Hacker News new | comments | show | ask | jobs | submit login

Have you tested running it on a FreeBSD box with ZFS? It has lz4 compression by default and makes such a great storage solution for PG. You get compression, snapshots, replication (not quite realtime but close), self healing, etc etc in a battled hardened and easy to manage filesystem and storage manager. I've found you can't beat ZFS and PG for most applications. Edge cases exist of course everywhere.

Compression works well with column stores for different reasons - since all columns are things of the same data type, there are way more opportunities for very very lightweight and highly effective compression, like run length encoding (a,a,a,a,a,a -> 6a) which helps a lot with sparse or duplicate columns, range compression (1,2,3,4,5 -> 1-5), dictionary compression (hippopotamus,potato,potato,hippopotamus -> 1,2,2,1 + a dictionary like {1:hippo,2:potato}), value scale (203,207,202,201 -> 3,7,2,1 + base:200), bit arrays for booleans and bit vectors for low-cardinality columns, etc.

This saves on space but also often improves query latency, provided your execution engine supports queries on compressed columns - less data means more of it fits into cache, meaning less cache misses (i.e. expensive disk reads).

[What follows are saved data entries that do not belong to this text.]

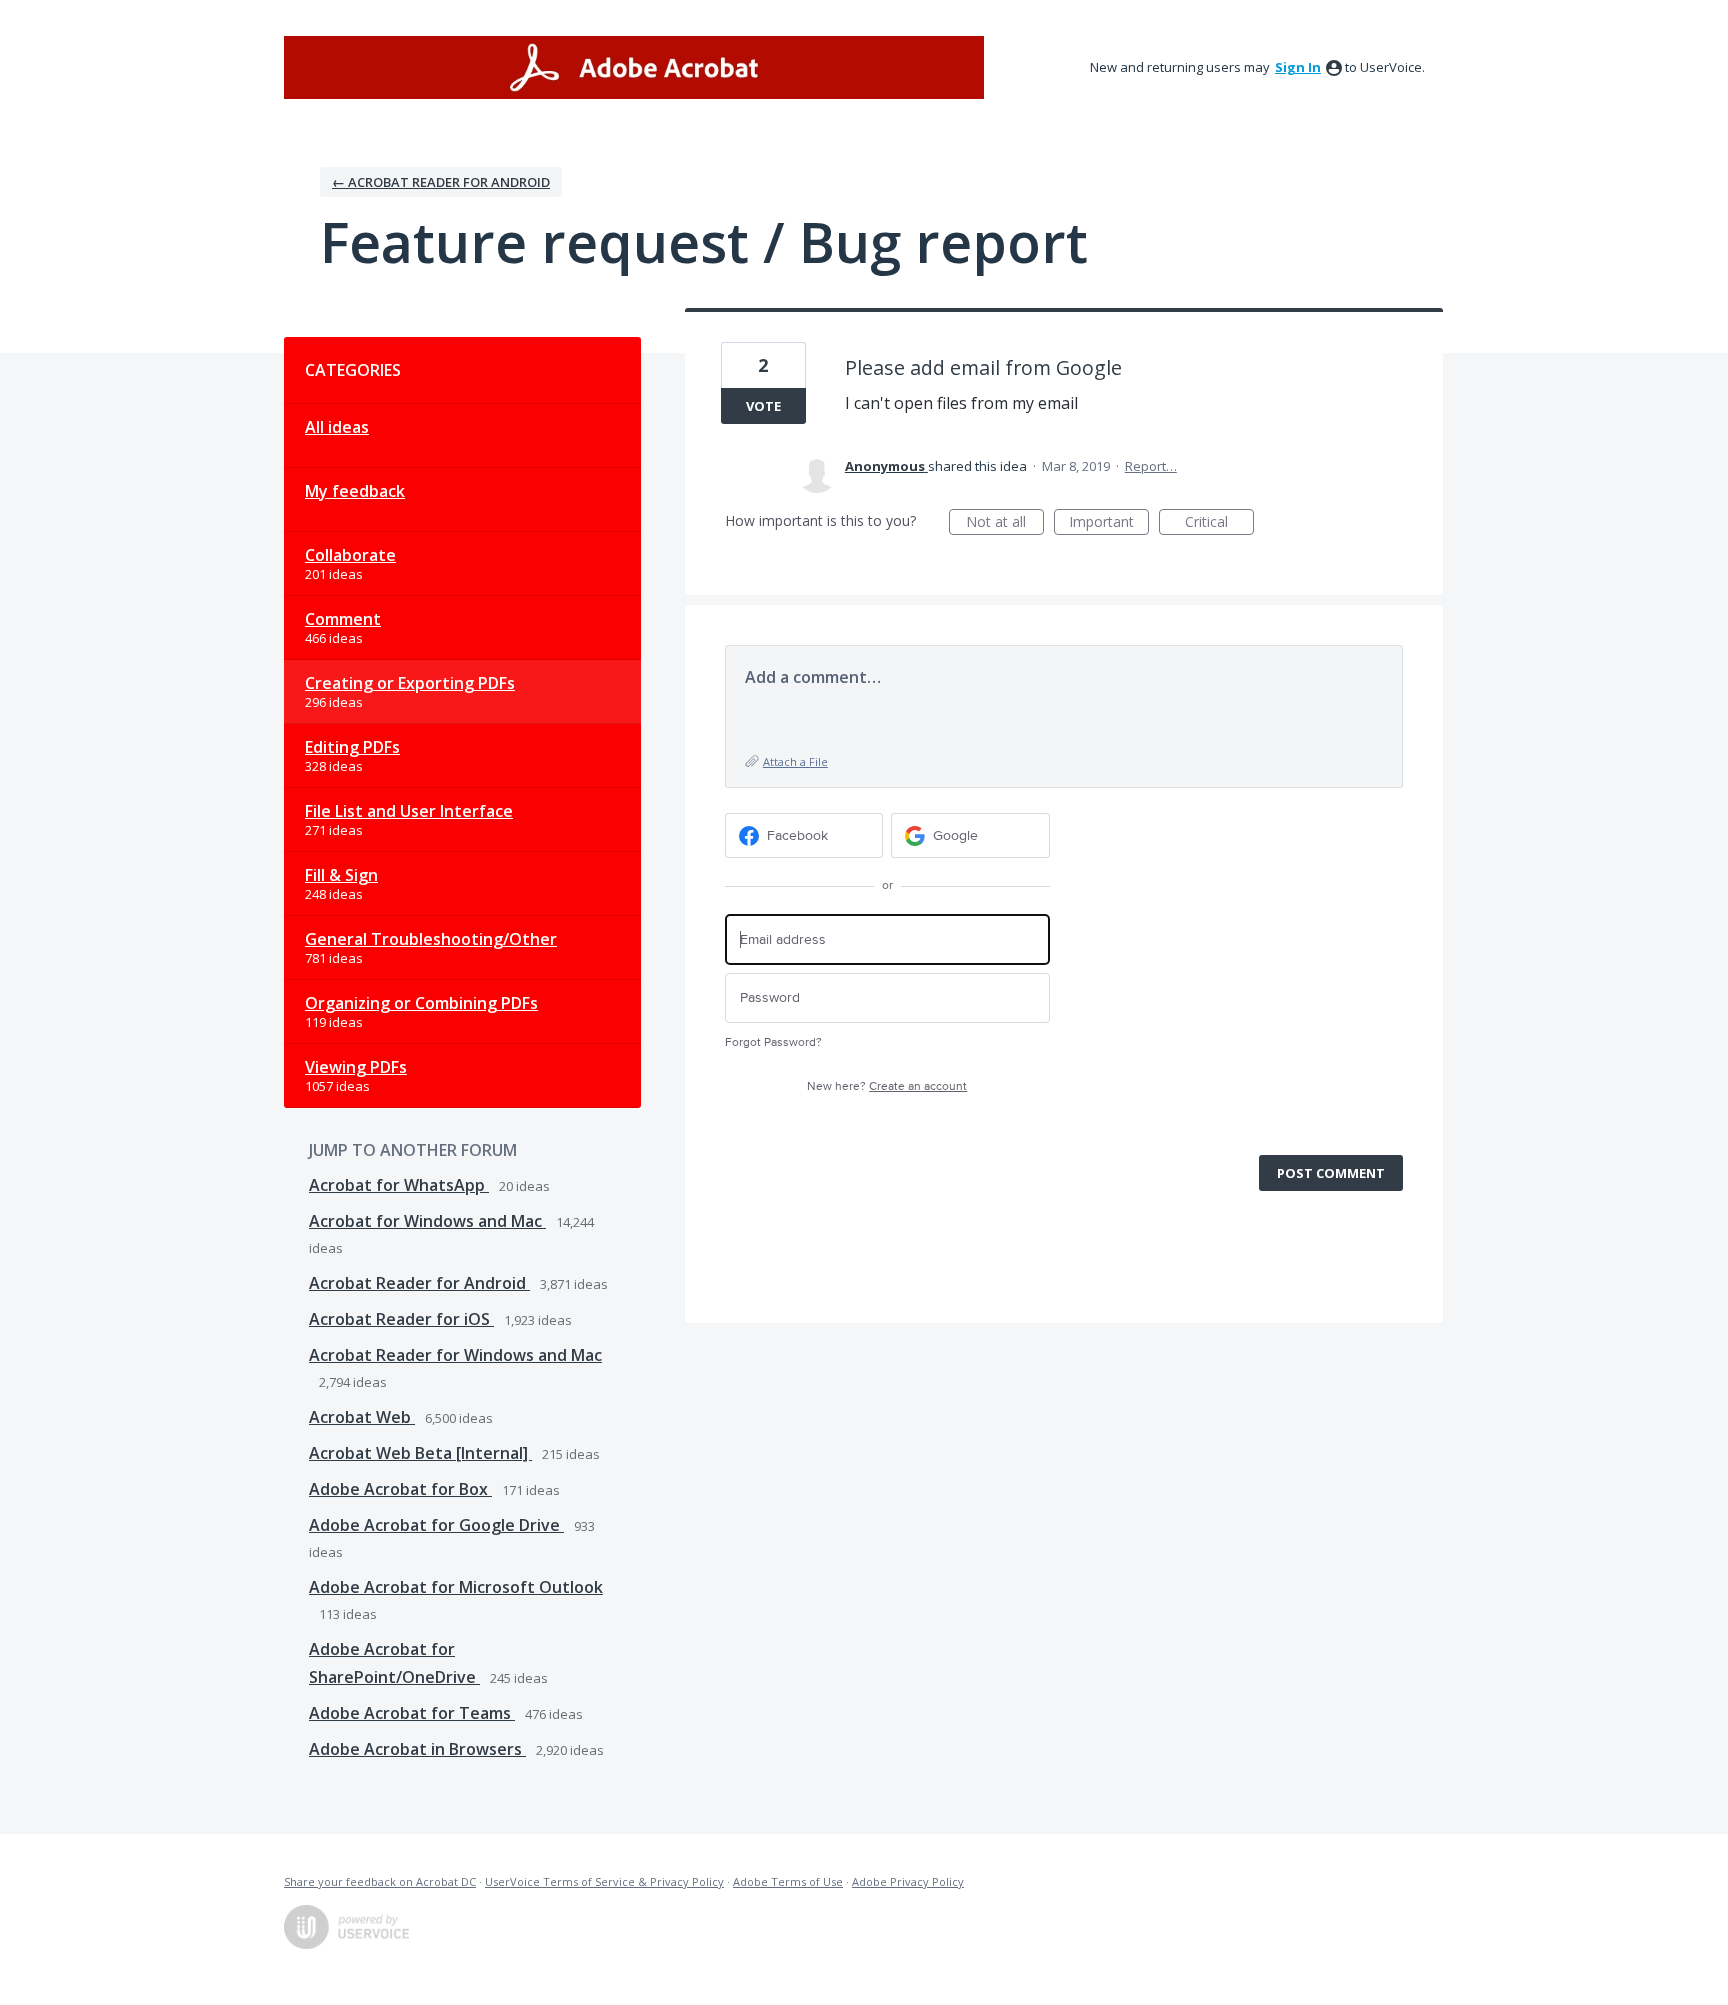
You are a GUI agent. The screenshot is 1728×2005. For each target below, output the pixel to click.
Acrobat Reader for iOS (401, 1319)
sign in (1298, 67)
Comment (343, 619)
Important (1109, 523)
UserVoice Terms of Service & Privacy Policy (604, 1881)
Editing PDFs (352, 747)
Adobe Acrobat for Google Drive (436, 1525)
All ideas (337, 427)
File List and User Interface (409, 811)
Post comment (1331, 1173)
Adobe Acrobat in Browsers (417, 1749)
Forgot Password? (773, 1042)
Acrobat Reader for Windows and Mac (455, 1355)
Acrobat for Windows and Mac (427, 1221)
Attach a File (795, 761)
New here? (887, 1086)
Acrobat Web (362, 1417)
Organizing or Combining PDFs (421, 1003)
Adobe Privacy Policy (908, 1881)
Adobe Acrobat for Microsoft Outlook (456, 1587)
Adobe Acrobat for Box (400, 1489)
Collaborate (350, 555)
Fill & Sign (341, 875)
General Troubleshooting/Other (431, 939)
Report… (1151, 466)
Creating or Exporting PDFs (410, 683)
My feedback (355, 491)
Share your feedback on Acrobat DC (380, 1881)
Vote (763, 406)
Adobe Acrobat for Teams (412, 1713)
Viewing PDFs (356, 1067)
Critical (1219, 523)
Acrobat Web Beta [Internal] (420, 1453)
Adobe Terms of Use (788, 1881)
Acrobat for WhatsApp (399, 1185)
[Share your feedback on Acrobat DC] (634, 67)
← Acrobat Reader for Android (441, 182)
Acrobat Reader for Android (419, 1283)
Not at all (1005, 523)
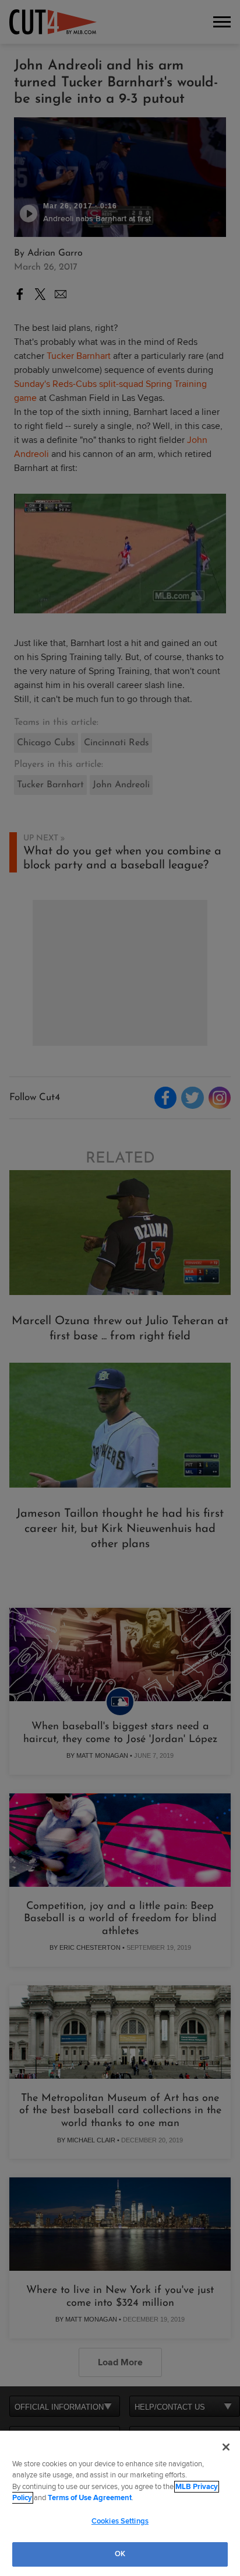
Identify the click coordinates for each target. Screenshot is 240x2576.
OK (120, 2553)
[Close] (226, 2447)
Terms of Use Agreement (90, 2497)
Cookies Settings (120, 2521)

edit: So what I mean is compressing the entire files or disk blocks with LZ might not take advantage of the same properties and might not get you the same deal - here often the in-memory data layout is also compressed, and queries execute efficiently on compressed data, versus with a blindly compressed filesystem you'd ostensibly have to always decompress first.

True. Actually, this execution efficiency is usually way more important benefit of column stores than just saving disk space.

Sadly, PostgreSQL does not support that now, but hopefully it's not that far in the future. It's becoming a fairly regular topic in discussions both with customers and devs on conferences.

Thanks for the great suggestions.

We've certainly discussed running on ZFS internally, but haven't evaluated yet. We're a bit uncomfortable dictating file system requirements to users, so looking to ultimately provide many of these things in the database instead.

Would welcome any testing/benchmarks, though! :)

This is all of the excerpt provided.